2021年12/21【499】very good難易度2

「ガンジス河でバタフライをしてきました!」
面接試験でそう言いたいがためにガンジス河でバタフライをしてきた、たかのてるこさんの海外一人旅エッセイ。


著者のたかのさんは島田紳助に
「日本で一番おもろい素人」
と見込まれ、本書はドラマ化映画化までされたそうな。

わりと過激な旅行記ばかりを好んで読む私としては、内容はまぁ普通の『旅行記』である。

でも。
彼女の行動の裏にある理由、自分がどうなりたくて、どうしたらいいのか、どうすべきなのか、そんなことを自問自答しながら旅をしていく様は読んでいて
「わかる~~っ!」
という共感しかなかった。

あぁ皆(というか少なくとも著者は)、私と全く同じことを考えて悩んでいるんだ、と。

自分以外の全ての人が輝いて見えて、自分も何者かになりたくて、でも恐くて一歩が踏み出せなくて。

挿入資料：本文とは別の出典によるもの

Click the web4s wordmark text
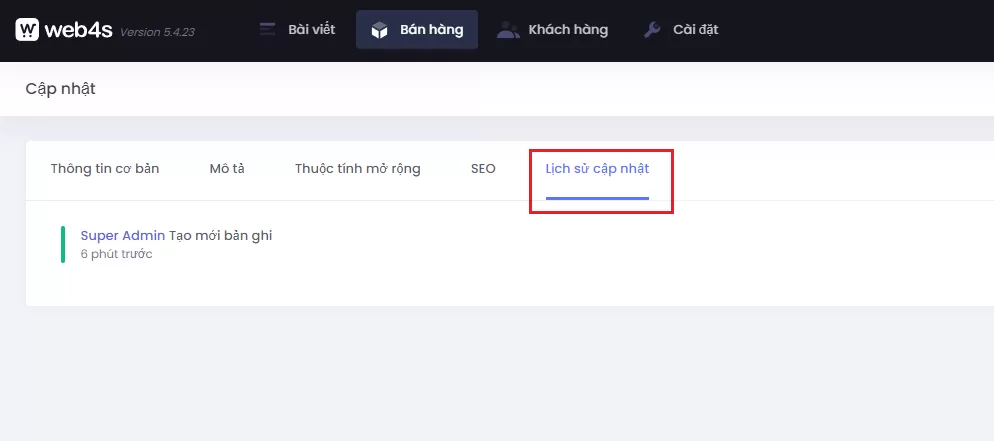 click(x=78, y=30)
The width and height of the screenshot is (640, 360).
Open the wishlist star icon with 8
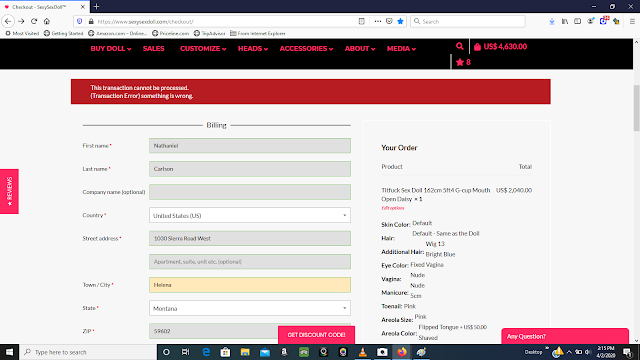[463, 62]
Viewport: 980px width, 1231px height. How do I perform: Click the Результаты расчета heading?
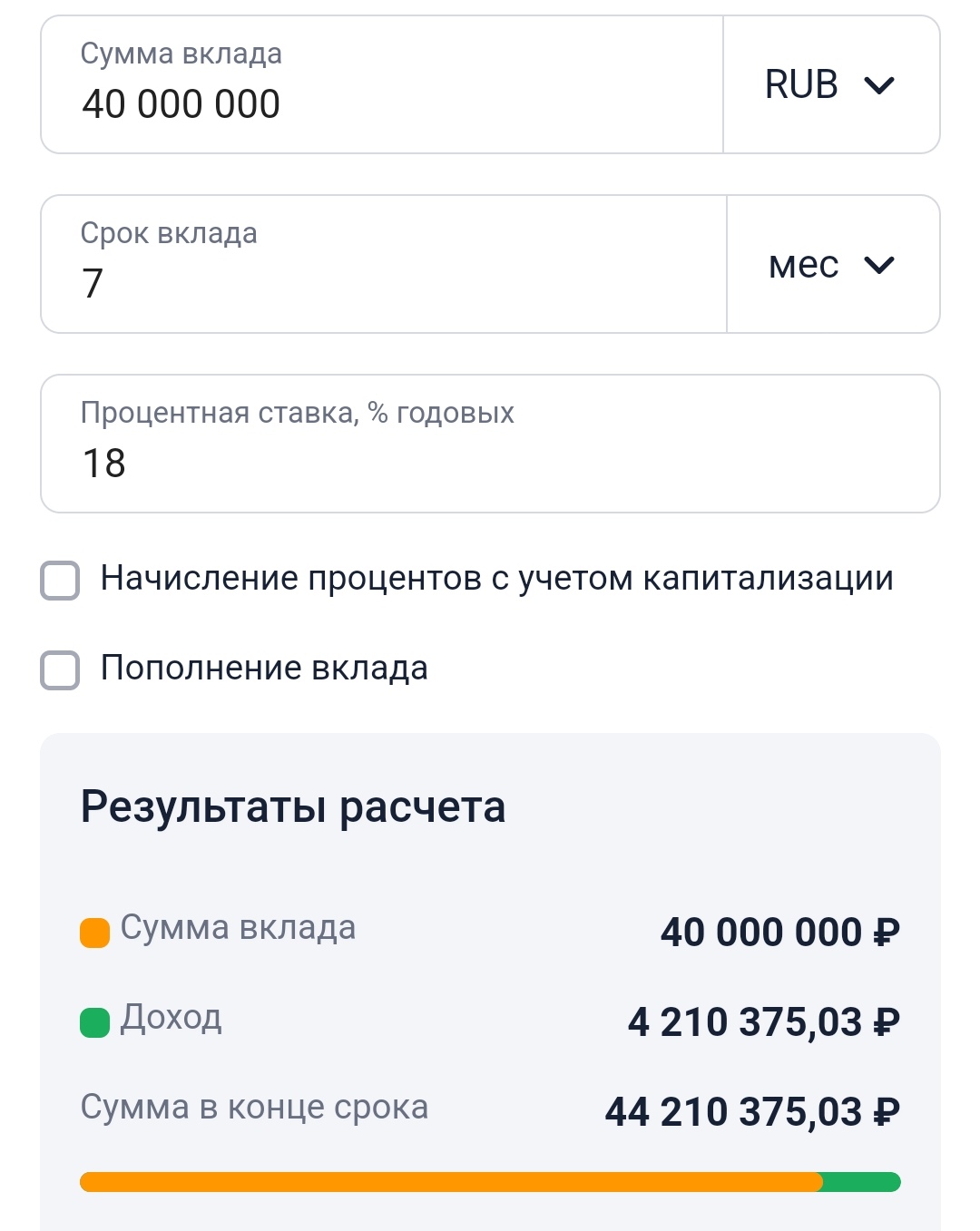click(x=292, y=806)
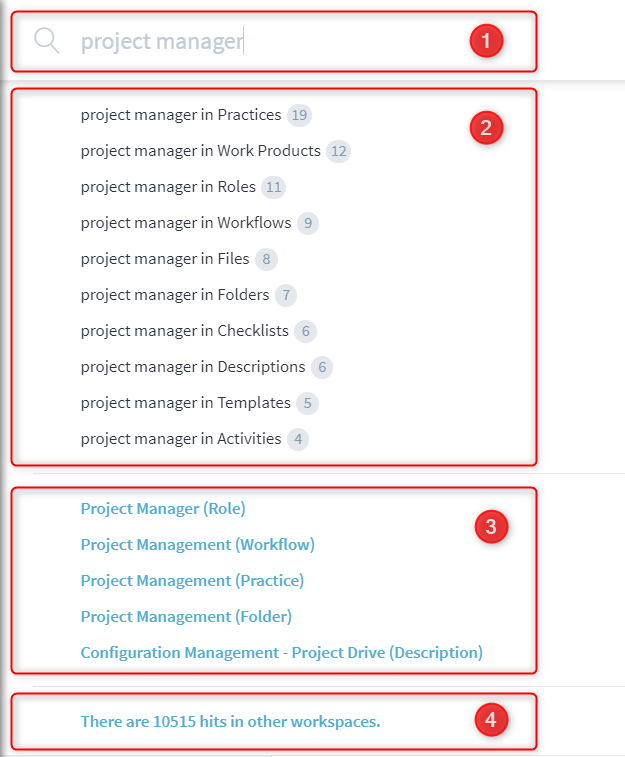Viewport: 625px width, 757px height.
Task: Choose project manager in Roles suggestion
Action: click(168, 187)
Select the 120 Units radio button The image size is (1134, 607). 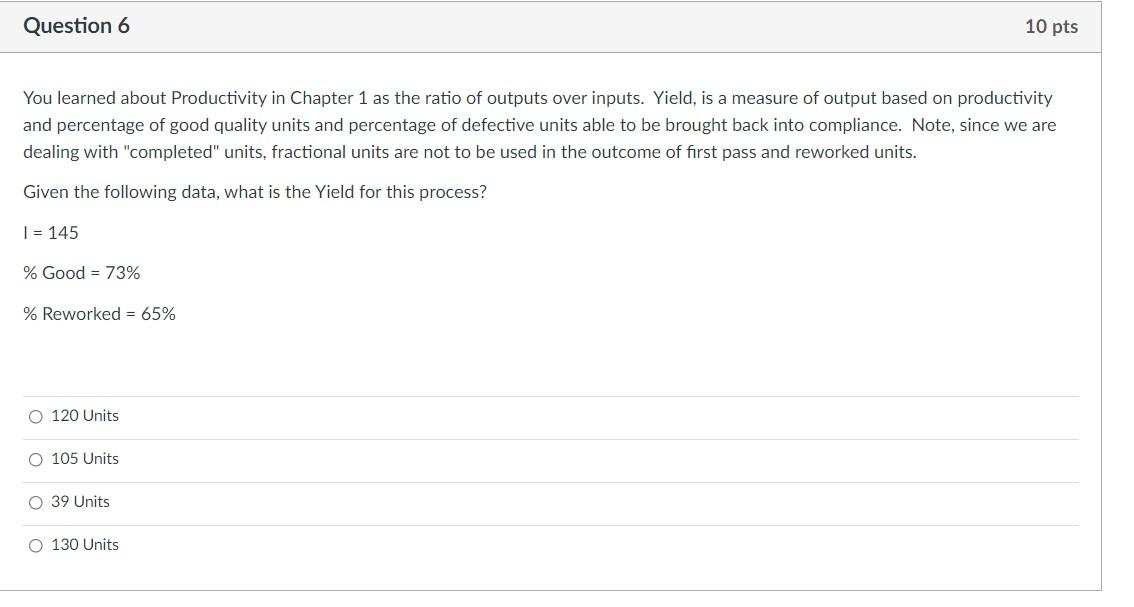coord(36,415)
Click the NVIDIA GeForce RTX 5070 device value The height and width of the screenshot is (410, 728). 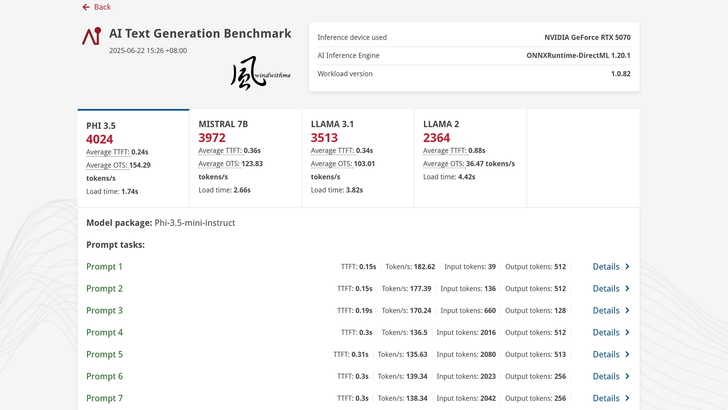point(587,38)
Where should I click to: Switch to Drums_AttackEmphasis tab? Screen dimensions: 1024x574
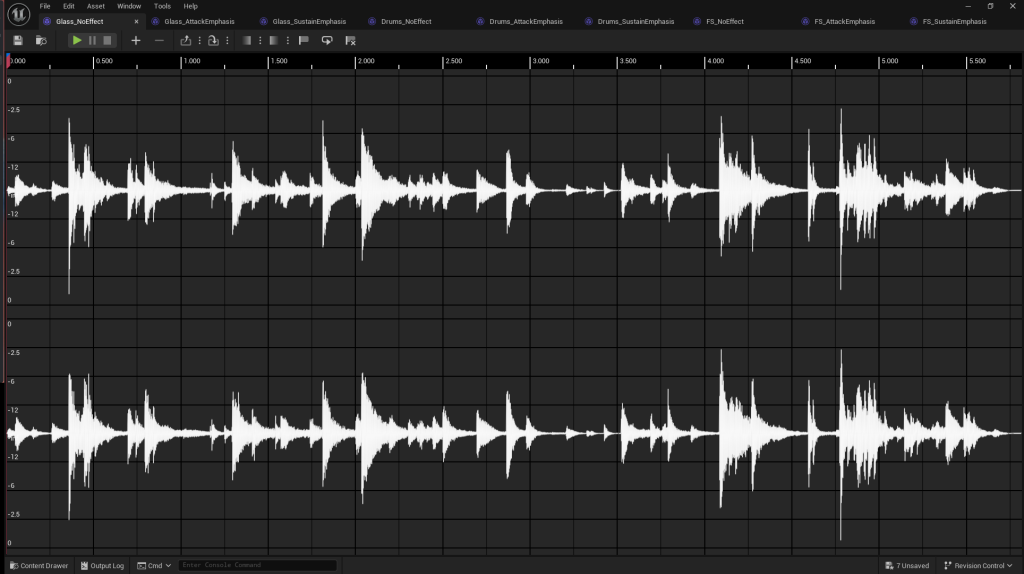click(526, 22)
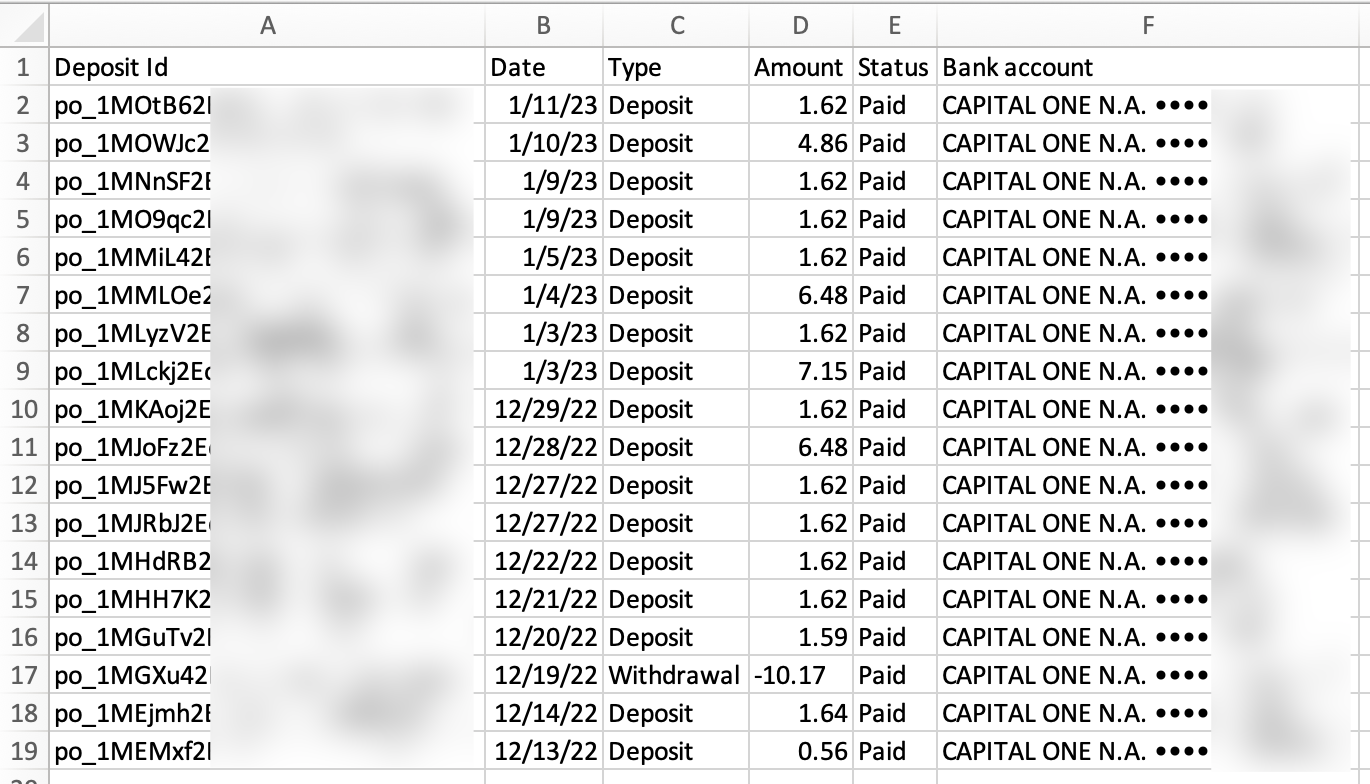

だけど勇気を出して、物理的な意味だけではなく、外の世界に無理矢理飛び出したとき。
頼れるのは自分だけ。

そのなかで当たり前の小さな一つ一つに感動を覚える彼女の気付きにはハッとさせられる。


なんでも持っていきだすと本当にキリがない。
→ 荷物のことだけじゃなくて、普段の生活でも言えるんじゃないかな。
「欲しい」ものなんて、キリがないもの。


ただの「グッド」でこんなに話ができるとは。
→ 心のない「グッド」ボタンよりも、生のリアルのコミュニケーションがどれだけ心が通っているか。だけれども、流暢に話すことよりも、『気持ち』が大切なんだよね。


島国育ちの私には国境という概念がない。
→ 言葉で知っていても実際には知らないことがたくさんある。


「動く」ってスゴい!
→ 今ここにいるのは、すべては私が動いたことから始まったんだ!


特に、カースト制度の名残を目の当たりにしショックを受けたり、価値観の違う人達に振り回されまくったインドでの話と、それに伴う彼女の心の葛藤(悟り?諦め?受容?)が、とても印象的だった。
そして、平和ってなんだろう?公平ってなんだろう?と、一緒になって考えるきっかけにもなった。


あと、これは私も最近特に痛感しているんだけど、『ノリ』ってホント~に大事!

ノリでやっちゃう。
勢いでやっちゃう。
細かいことは考えないでとにかくスグやっちゃう。
楽しい前提でやっちゃう。

そうするだけで、きっと毎日がすっごく楽しくなるんだろうなと、基本的にものすごくノリの悪い冷めた人間の私はつくづく思うのであった。


生きている実感がほしい。

大丈夫、心を開けば、回りには仲間がいる。